Straubhaar: Das hängt mit den negativen Folgen und dem Strukturwandel zusammen, die die ökonomische Globalisierung mit sich bringt. Dadurch wird Altes und Herkömmliches hinterfragt und abgewertet. Man muss sich verändern, um bei der Globalisierung mikroökonomisch gut abzuschneiden. Das wirkt gegen die natürliche Trägheit und Bequemlichkeit der Menschen. Dazu kommt manchmal der Verlust von Arbeitsplätzen, es gibt möglicherweise Einbußen beim Lohn.

Die Vorteile der Globalisierung hingegen sind anonymisiert, vergleichsweise wenig spürbar, wirken sich nicht unvermittelt und heute aus, sondern langfristig. Es ist eine stetige, aber kaum wahrnehmbare Verbesserung der Lebensverhältnisse.
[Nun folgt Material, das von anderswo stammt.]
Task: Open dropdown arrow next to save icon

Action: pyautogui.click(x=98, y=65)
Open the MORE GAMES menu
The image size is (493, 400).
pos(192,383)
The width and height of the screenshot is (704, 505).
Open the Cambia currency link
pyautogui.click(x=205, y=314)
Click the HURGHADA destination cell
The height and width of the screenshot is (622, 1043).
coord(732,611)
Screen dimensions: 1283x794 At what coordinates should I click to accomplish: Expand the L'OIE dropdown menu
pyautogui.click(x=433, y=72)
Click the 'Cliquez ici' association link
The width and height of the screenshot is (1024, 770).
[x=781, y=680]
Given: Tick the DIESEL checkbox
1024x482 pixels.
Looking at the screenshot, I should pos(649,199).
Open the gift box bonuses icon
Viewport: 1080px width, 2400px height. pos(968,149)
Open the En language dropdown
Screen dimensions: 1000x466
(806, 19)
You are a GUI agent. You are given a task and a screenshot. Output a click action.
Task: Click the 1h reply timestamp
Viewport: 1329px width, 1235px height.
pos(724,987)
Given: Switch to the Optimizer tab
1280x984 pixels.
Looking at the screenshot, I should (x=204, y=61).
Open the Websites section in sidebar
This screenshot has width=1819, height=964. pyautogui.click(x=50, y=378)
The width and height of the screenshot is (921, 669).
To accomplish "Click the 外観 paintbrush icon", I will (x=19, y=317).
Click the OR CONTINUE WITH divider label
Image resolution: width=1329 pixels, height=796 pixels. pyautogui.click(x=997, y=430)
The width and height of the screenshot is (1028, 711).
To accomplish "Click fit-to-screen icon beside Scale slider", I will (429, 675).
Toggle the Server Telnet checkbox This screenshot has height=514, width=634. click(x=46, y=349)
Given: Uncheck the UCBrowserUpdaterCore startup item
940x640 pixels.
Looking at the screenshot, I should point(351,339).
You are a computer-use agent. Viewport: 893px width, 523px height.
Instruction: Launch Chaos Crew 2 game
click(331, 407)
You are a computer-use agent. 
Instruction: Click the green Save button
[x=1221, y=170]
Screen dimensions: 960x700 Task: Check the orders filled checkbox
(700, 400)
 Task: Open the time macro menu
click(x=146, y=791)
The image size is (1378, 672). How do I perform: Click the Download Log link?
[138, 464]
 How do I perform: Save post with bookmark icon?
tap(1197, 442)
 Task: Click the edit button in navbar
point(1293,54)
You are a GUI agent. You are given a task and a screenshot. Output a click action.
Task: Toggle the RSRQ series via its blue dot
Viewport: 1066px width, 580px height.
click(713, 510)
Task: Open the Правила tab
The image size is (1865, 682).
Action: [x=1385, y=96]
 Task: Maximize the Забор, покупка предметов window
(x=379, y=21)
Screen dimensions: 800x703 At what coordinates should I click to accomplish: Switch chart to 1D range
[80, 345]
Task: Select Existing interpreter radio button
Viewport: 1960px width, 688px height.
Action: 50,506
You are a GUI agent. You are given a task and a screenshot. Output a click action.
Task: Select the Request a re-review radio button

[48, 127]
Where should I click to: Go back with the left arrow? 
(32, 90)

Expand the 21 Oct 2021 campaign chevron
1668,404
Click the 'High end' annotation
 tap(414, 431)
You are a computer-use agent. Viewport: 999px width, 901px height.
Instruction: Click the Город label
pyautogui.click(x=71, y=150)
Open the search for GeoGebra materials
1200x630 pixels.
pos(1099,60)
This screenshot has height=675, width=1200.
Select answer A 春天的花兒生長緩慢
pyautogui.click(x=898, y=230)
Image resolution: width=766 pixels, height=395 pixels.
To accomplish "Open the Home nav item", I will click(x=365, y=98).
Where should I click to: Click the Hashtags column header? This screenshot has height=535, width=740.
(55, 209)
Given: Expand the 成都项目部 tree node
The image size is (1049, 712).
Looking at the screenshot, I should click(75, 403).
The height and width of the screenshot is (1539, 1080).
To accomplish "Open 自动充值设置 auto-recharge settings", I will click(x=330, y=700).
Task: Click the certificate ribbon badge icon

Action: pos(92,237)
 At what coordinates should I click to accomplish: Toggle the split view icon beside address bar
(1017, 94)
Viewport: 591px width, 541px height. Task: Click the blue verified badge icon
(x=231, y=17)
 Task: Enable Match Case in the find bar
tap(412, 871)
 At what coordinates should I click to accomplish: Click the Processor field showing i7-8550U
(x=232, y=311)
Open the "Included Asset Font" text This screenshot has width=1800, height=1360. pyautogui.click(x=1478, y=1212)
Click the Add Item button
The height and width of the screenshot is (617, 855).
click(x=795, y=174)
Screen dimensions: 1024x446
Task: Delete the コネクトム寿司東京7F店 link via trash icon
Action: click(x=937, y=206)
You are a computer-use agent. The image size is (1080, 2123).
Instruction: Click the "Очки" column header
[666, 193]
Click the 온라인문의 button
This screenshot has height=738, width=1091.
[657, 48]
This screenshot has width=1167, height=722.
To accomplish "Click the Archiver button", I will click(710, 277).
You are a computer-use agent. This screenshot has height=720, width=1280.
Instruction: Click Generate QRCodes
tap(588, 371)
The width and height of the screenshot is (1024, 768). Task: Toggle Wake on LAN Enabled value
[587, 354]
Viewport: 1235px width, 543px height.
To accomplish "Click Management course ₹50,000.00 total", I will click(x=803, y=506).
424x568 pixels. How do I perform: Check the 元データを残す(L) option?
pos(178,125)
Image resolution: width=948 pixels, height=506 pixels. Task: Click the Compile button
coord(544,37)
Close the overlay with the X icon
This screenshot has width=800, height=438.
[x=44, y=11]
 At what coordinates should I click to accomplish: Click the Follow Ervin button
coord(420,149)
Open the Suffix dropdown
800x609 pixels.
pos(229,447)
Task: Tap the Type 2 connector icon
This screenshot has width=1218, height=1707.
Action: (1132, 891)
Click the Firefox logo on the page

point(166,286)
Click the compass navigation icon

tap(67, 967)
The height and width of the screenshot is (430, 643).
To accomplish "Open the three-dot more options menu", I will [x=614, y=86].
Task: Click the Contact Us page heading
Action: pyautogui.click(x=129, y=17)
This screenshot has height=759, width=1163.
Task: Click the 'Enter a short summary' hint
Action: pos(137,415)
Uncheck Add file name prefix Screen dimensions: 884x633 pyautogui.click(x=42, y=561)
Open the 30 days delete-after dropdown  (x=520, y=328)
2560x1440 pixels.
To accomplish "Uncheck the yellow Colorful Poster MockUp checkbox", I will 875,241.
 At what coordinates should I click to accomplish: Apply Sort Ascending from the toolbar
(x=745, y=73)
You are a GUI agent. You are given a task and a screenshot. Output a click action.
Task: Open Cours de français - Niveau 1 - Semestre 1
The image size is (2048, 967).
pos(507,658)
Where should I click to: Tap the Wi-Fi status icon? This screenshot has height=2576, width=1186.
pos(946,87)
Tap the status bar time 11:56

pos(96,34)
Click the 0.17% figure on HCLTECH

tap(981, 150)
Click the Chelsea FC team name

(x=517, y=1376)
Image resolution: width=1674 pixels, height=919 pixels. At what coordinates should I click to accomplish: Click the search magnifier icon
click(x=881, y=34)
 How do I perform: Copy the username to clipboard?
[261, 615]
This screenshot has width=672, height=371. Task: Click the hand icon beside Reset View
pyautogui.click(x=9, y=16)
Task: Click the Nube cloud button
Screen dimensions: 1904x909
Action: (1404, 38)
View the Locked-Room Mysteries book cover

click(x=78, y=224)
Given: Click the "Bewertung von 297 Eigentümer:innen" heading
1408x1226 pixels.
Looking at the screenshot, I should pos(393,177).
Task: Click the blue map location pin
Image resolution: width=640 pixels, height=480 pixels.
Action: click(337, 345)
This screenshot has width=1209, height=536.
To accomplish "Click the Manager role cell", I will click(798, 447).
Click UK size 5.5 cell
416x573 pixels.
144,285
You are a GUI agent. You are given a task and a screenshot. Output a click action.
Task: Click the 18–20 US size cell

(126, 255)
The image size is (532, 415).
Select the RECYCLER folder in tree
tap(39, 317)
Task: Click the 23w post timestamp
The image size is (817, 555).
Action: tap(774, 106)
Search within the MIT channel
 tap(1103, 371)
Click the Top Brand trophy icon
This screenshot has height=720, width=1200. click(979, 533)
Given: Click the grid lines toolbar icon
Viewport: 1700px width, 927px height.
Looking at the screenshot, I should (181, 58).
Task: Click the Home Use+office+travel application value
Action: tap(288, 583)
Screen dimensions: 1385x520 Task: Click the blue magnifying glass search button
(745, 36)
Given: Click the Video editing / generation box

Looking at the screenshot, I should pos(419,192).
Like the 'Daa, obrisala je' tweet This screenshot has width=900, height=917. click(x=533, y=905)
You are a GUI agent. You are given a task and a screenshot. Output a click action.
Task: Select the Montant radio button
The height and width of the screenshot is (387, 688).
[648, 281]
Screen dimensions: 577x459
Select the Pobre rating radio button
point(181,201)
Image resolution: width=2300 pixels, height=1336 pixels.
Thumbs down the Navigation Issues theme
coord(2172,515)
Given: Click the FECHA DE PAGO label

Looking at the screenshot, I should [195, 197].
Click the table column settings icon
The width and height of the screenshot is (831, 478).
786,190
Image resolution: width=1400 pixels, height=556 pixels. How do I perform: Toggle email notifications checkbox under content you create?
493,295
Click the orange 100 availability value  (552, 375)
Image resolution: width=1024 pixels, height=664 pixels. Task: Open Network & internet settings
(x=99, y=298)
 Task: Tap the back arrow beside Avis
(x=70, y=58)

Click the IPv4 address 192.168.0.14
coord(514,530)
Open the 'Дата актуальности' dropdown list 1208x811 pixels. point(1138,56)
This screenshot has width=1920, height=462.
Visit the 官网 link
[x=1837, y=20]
Die Ursache der Verbesserung ist nicht klar identifizierbar, die Vorteile sind nicht gleich verteilt. Wer langfristig etwas tut, der findet kurzfristig politisch kaum Unterstützung. Und diese Asynchronität des kurzfristigen politischen Handelns und der langfristigen positiven Effekte, die führen dazu, dass man nicht zeitenkonsistent handelt, dass man heute etwas ablehnt, was uns morgen helfen würde.

"Den Zukunftsgenuss aufwerten"

tagesschau.de: Ist das nicht schlicht und ergreifend menschlich?

Straubhaar: Ja, das ist ein absolut natürliches menschliches Verhalten. Das ist eine kulturhistorische Konstanz. Der Mensch ist so geprägt, dass er den kurzfristigen Genuss, Freude, Erfolg höher bewertet als das, was ihm langfristig Vorteile verschafft: Der Spatz in der Hand oder die Taube auf dem Dach.

Das führte dazu, dass wir über Zinsen versuchen, den Gegenwartsgenuss etwas weniger attraktiv zu machen und den Zukunftsgenuss etwas aufzuwerten. Das geht bis hin zu dem Gerede von dem Wohlergehen im Paradies. Ich bin als Schweizer sehr calvinistisch erzogen worden, und da ich mich als Mensch eigentlich drücken würde vor der Arbeit, und nicht mehr tun würde, als wirklich notwendig, wird mir versprochen, wenn ich anständig gearbeitet habe, wird mein Platz im Himmel komfortabel sein. Und das ist in den meisten anderen Religionen ähnlich.